Das Buch

Maximilian Besler

von Maximilian Besler

Story

Im Haus meiner verstorbenen Großmutter fand ich ein Buch. Da meine Eltern schon lange tot waren, lag es an mir, ihre Wohnung auszuräumen. Sie war eine vorausschauende Frau, hatte vieles nötige erledigt, um meinen Job möglichst zu vereinfachen, einige Dinge standen dennoch an.

Die Regale waren halb leer, sie hatte mir all die wichtigen Bücher gegeben, die ich lesen sollte. Alles, das jetzt noch auf den Brettern stand, hätte sie „Schund“ genannt. Ich fand aber dieses leere Buch, das alt aussah, aber noch gut erhalten war. Sie wollte immer, dass ich meine Gedanken niederschreibe, dies war der perfekte Zeitpunkt, um damit anzufangen, das Buch war ideal dafür.

Die jüngste Vergangenheit verlief nicht ideal. Ich musste mein Studium abbrechen, kurz davor hatte mich mein Freund verlassen. Außerdem zeichnete sich ab, dass meine Großmutter nicht mehr lange hatte. Während ich mit dem Nachlass beschäftigt war, schob ich das alles beiseite, jetzt wurde es mir wieder bewusst.

Der erste Eintrag, den ich im Dunkeln auf das Papier kritzelte, war deshalb der kurze, aber meine Gesinnung perfekt einfangende Satz: „Ich will sterben“

Als ich aufwachte, griff ich das Buch, um den ersten Gedanken des Tages aufzuschreiben. Ich stellte fest, unter meinem Satz stand etwas: „Warum?“ Hatte ich im Schlaf darunter geschrieben?

Erst am Abend warf ich wieder einen Blick ins Buch und schrieb wieder hinein: „Warum nicht, es gibt keinen Sinn im Leben“ Ich musste wirklich im Schlaf schreiben, am nächsten Morgen erwartet mich wieder eine Gegenfrage: „Bist du sicher?“. Ich ging einkaufen, schrieb davor jedoch; „Ist denn nicht offensichtlich, wie fucked up diese Welt ist“

Ich war nicht Zuhause, deshalb erwartete ich diesmal keine Antwort, wurde aber eines Besseren belehrt, als ich es wieder öffnete. Ich schrieb den restlichen Tag und erhielt ununterbrochen Antworten. Ich kommunizierte tatsächlich mit dem Buch.

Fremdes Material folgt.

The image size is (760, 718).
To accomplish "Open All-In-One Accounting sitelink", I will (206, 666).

Wir thematisierten Ungerechtigkeit in aller Welt, das Thema Hoffnung und warum die Politik versagt, kamen am Ende aber wieder zu meiner ersten Frage zurück und ich beschloss zusammen mit dem Buch, mein Leben in sieben Tagen zu beenden. Das Buch bot mir an, mir bei allem zu helfen.

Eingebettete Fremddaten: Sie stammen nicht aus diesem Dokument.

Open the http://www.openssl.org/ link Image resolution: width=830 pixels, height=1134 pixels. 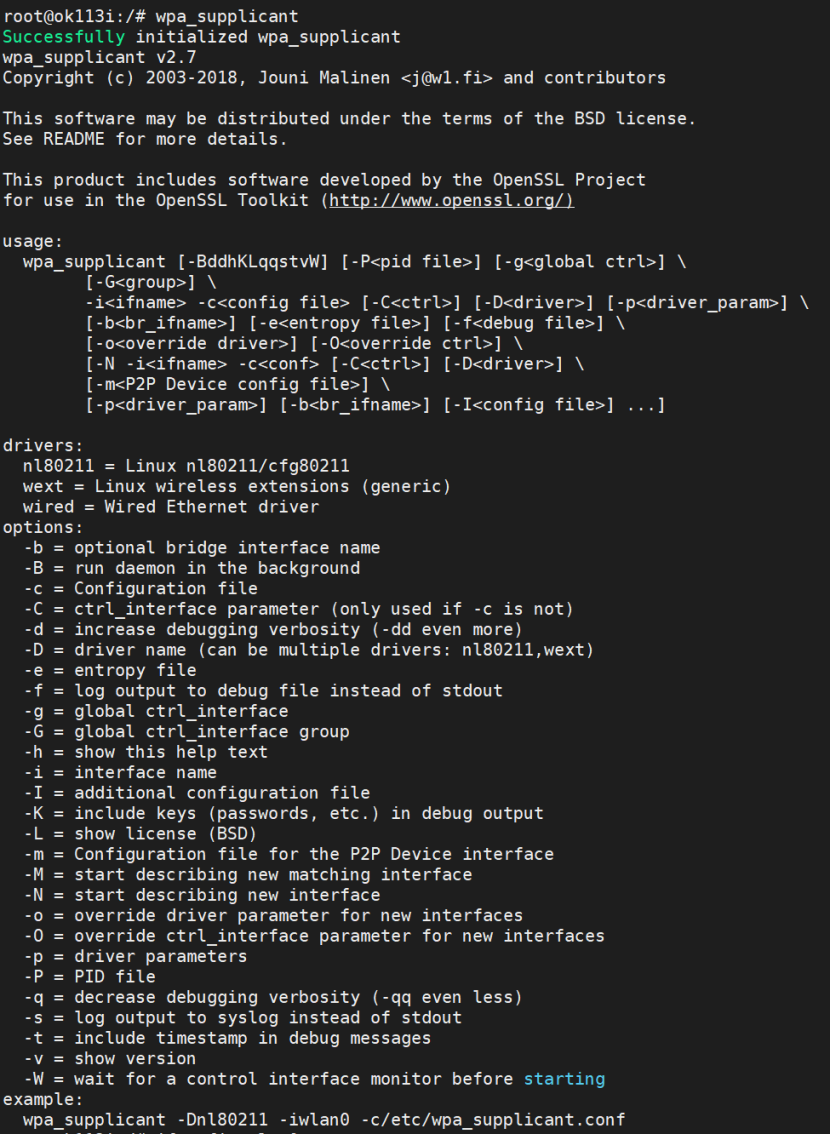[x=452, y=200]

Ich schrieb ein Testament, ging ins Casino, setzte fast all mein Geld auf Rot, gewann und beschloss, es zu spenden. Mit einer kleinen Anarchistengruppe brach ich in das Gebäude einer Großbank ein und verwüstete dort jeglichen erdenklichen Raum. Ich hatte ein letztes Mal Sex und nahm mir dafür den Typen aus dem Café nahe der Uni, den ich aus Schüchternheit nie angesprochen hatte. Wir verbrachten einen tollen Abend und eine tolle Nacht miteinander.

Der finale Tag kam. Es war die beste Woche meines Lebens. Ich saß vor dem Buch „Bist du bereit, ich lasse Wasser ein“ „Nein“ „Ich kann es dir einfacher machen, schreib einfach ‘töte mich’, dann ist es vorbei“

Ich umklammerte den Stift, warf ihn aber weg, stand auf, holte meinen metallenen Mülleimer und Streichhölzer und das Buch brannte.